Производное 5-оксипиримидина, обладающее противоопухолевой активностью
Владельцы патента RU 2518889:
Федеральное государственное бюджетное учреждение "Научно-исследовательский институт фармакологии имени В.В. Закусова" Российской академии медицинских наук (RU)
Изобретение относится к новому противоопухолевому средству, представляющему собой 2-изобутил-4,6-диметил-5-оксипиримидин общей формулы I, указанной ниже. Средство может быть использовано для адъювантной противоопухолевой иммунотерапии. При этом обнаружено выраженное торможение роста опухоли без признаков токсического воздействия на соматические показатели мышей-опухоленосителей.
(I)
Изобретение также относится к способу получения 2-изобутил-4,6-диметил-5-оксипиримидина. Согласно способу амид изо-капроновой кислоты взаимодействует в ледяной уксусной кислоте с хлорацетилацетоном с образованием соответствующего оксазола, который, взаимодействуя с водным раствором аммиака, приводит к образованию указанного соединения. 3 н.п. ф-лы, 9 табл., 6 пр.
Изобретение относится к новому производному 5-оксипиримидина, которое может быть использовано при лечении онкологических заболеваний для адъювантной противоопухолевой иммунотерапии и для восстановления костномозгового кроветворения после применения лучевой терапии.
Современная медицина располагает широким спектром препаратов для лечения онкологических заболеваний.
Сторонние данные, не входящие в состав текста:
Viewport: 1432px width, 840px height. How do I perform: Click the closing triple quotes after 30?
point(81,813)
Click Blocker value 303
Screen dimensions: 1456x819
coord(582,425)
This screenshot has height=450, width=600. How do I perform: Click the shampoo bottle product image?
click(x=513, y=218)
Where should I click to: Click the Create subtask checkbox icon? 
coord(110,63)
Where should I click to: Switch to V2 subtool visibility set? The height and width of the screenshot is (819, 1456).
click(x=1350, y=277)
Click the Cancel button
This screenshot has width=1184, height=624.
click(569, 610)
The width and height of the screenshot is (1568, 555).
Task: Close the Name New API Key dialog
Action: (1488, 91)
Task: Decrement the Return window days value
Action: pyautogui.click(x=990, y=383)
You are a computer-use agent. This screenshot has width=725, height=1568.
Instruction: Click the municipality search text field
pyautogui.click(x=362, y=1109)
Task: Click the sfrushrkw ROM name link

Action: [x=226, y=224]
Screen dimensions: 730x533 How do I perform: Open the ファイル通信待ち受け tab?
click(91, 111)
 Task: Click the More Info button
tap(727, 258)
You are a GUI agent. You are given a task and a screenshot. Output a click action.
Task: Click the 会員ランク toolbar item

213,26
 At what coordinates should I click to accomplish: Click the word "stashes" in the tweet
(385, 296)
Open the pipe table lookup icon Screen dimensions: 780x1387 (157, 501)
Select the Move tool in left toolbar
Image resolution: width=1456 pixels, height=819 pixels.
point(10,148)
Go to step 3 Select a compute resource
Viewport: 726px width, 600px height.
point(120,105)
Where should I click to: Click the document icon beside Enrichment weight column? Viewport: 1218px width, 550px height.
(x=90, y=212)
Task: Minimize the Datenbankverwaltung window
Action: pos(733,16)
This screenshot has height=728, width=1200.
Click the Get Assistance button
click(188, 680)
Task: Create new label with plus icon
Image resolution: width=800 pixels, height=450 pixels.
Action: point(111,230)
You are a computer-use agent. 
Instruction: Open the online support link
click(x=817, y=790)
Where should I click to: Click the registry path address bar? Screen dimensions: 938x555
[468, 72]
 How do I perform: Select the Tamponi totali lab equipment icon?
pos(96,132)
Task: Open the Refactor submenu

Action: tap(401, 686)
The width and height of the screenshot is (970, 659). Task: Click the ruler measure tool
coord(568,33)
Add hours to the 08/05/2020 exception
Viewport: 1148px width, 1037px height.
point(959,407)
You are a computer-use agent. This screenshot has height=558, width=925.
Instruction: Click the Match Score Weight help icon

Внедрение в клиническую практику противоопухолевых моноклональных антител (МАТ) и низкомолекулярных ингибиторов тирозинкиназ явилось важным шагом в направлении создания мишень-направленных (таргетных) средств [Yang Е.В., Guo Y.J., Zhang К. et al. Butein, a specific protein tyrosine kinase inhibitor // Biochem. Biophys. Res. Commun. - 1998. - Vol.245. - №2. - P.435-438. Yang E.B., Guo Y.J., Zhang K. et al. Inhibition of epidermal growth factor receptor tyrosine kinase by chalcone derivatives // Biochem. Biophys. Acta. - 2001. - Vol.1550. - №2. - P.144-152.].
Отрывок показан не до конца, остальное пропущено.